You don't say anything about your current situation or goals, which makes it hard to give you useful feedback.
Using common rules of thumb instead: For a lot of people, a protein minimum that's something in the range of 0.6-0.8g per day per pound of healthy goal weight would be fine, or 0.8-1g per pound of lean body mass. (For this purpose, a rough estimate of lean body mass is fine.) There may be exception cases, but as I say, we know nothing about you except your goal weight and current protein goal.
Eating more than than the minimum of protein is fine within reason, with the exception of people who have certain serious health conditions. Because of that, I don't understand your statement that "I’m also trying to do a 1/3rd split (failing currently) which puts my calories at 1600 when I wanted to go for 1800". Also, if you want to go for 1800, you could drop the 1/3 split idea, if you mean 1/3 of calories from protein.

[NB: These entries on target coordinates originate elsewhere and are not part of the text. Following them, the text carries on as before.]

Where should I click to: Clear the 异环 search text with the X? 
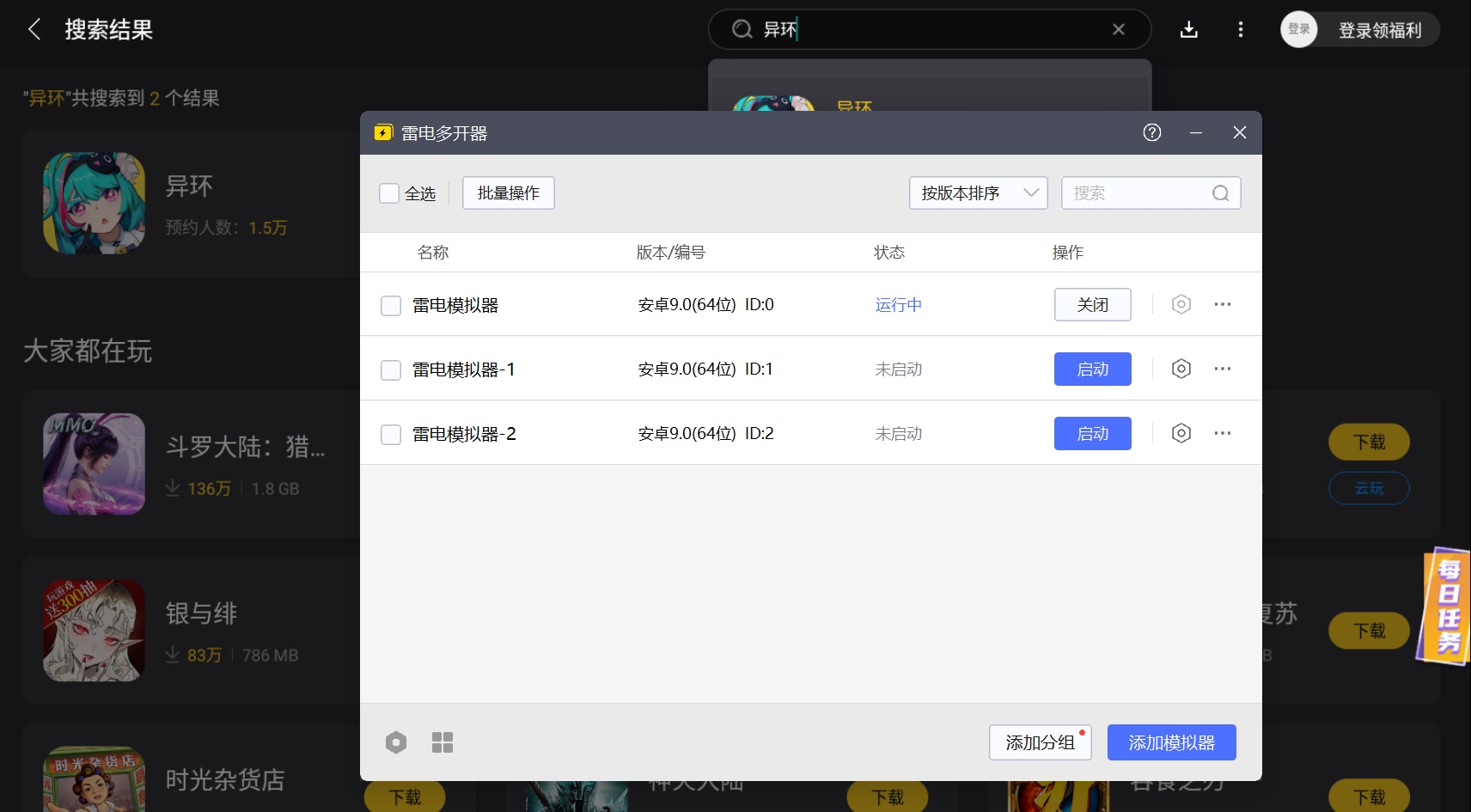tap(1119, 28)
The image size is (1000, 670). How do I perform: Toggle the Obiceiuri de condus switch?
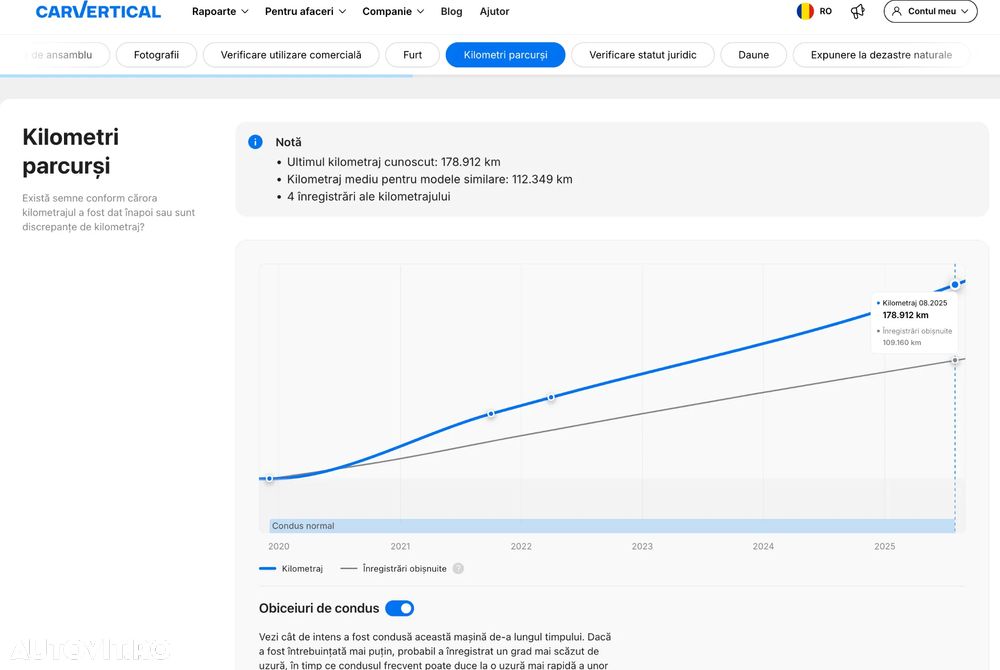tap(399, 608)
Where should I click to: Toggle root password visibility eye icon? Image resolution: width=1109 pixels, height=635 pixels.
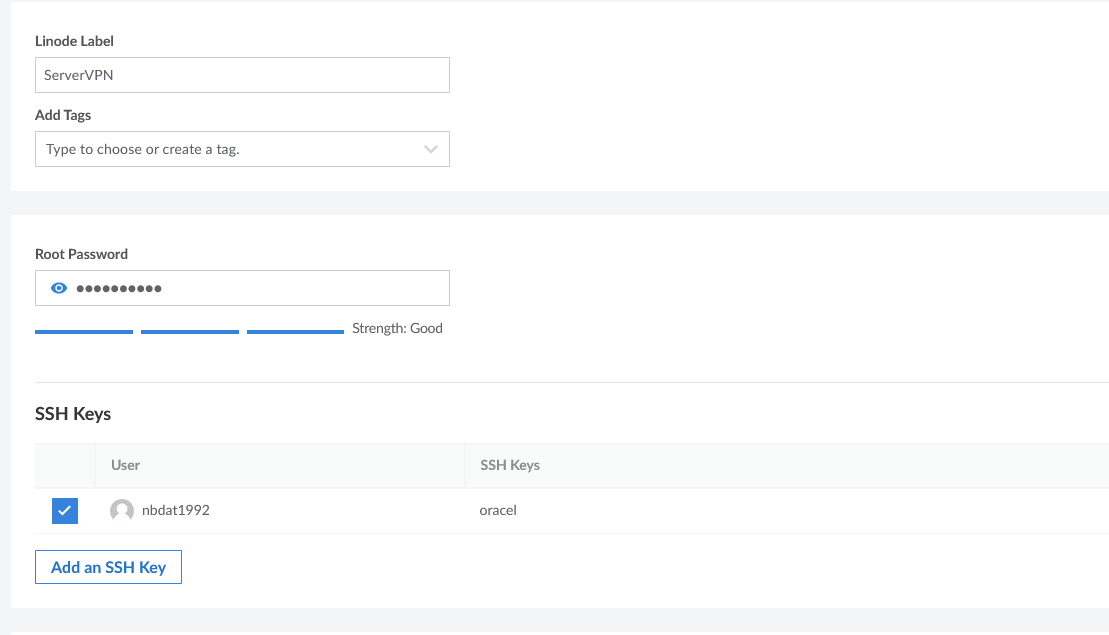59,288
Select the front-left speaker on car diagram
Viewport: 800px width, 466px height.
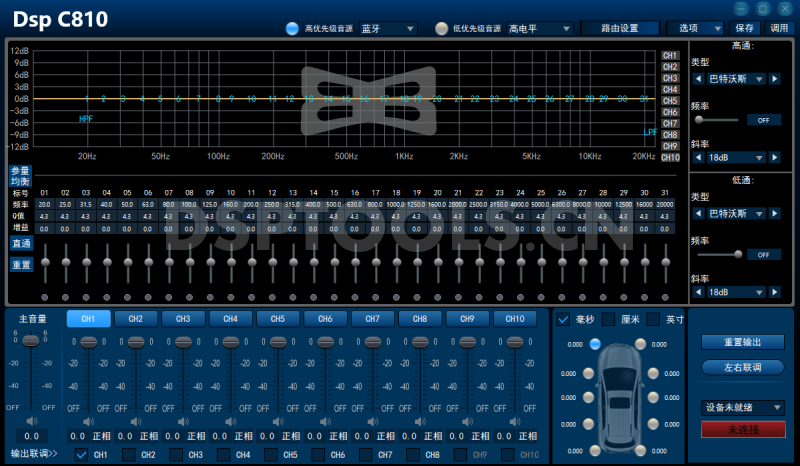596,344
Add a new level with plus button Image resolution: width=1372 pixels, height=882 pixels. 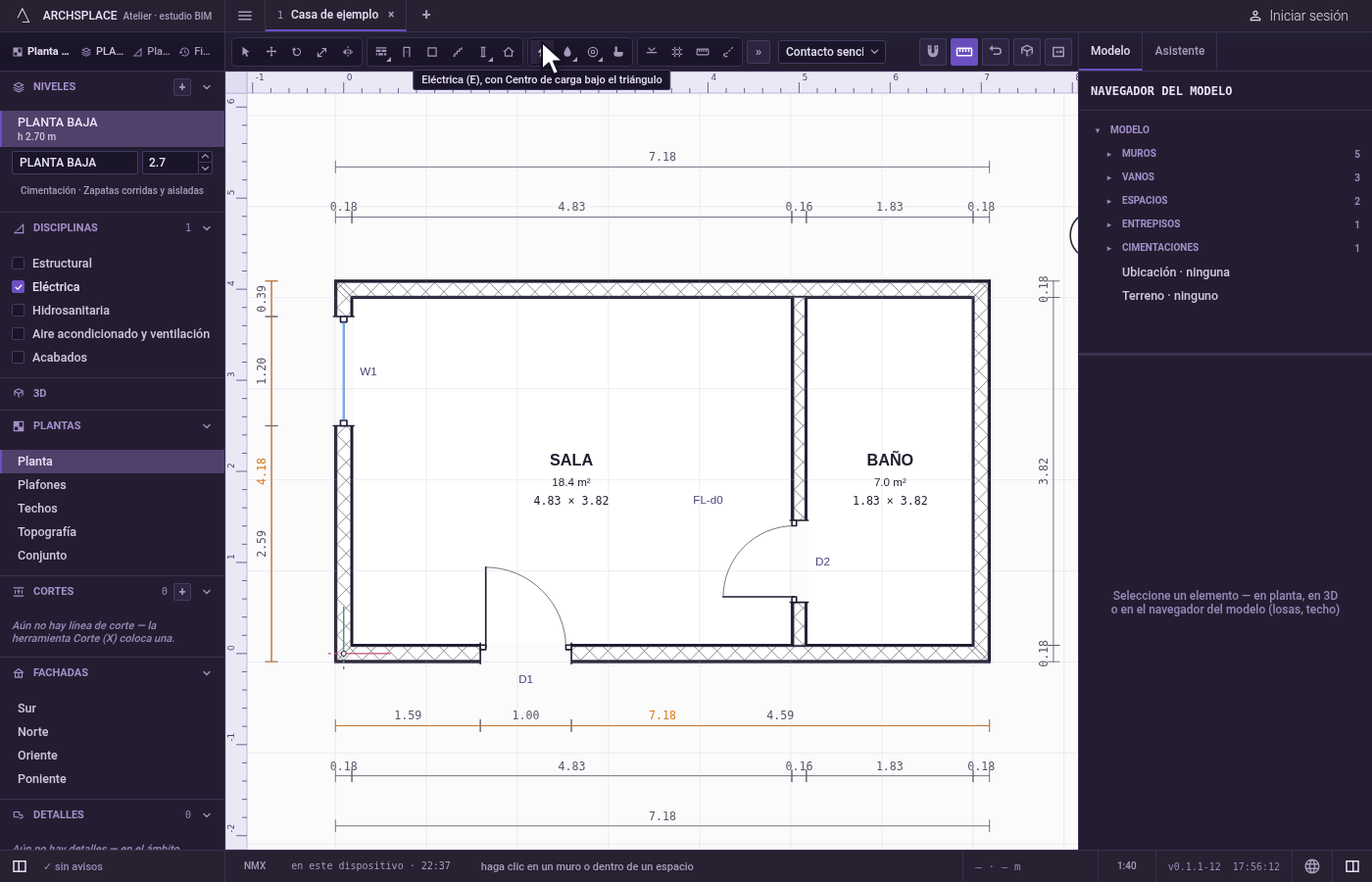coord(182,87)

Or, go to 1800 and eat 150g protein, if you're committed to the 1/3 split. IMO, the gram goals are more fine-tuned for most cases than percents, but for those who aren't super nutrition focused and don't have specialized personal goals, percents can be plenty close enough.
I'm in maintenance, athletically active, pretty darned old (69), don't seem to have trouble staying strong or gaining strength as long as I put in the work. At 5'5", around 132 pounds right now, I use 100g as my target minimum, but usually exceed that by a bit even as a vegetarian. YMMV.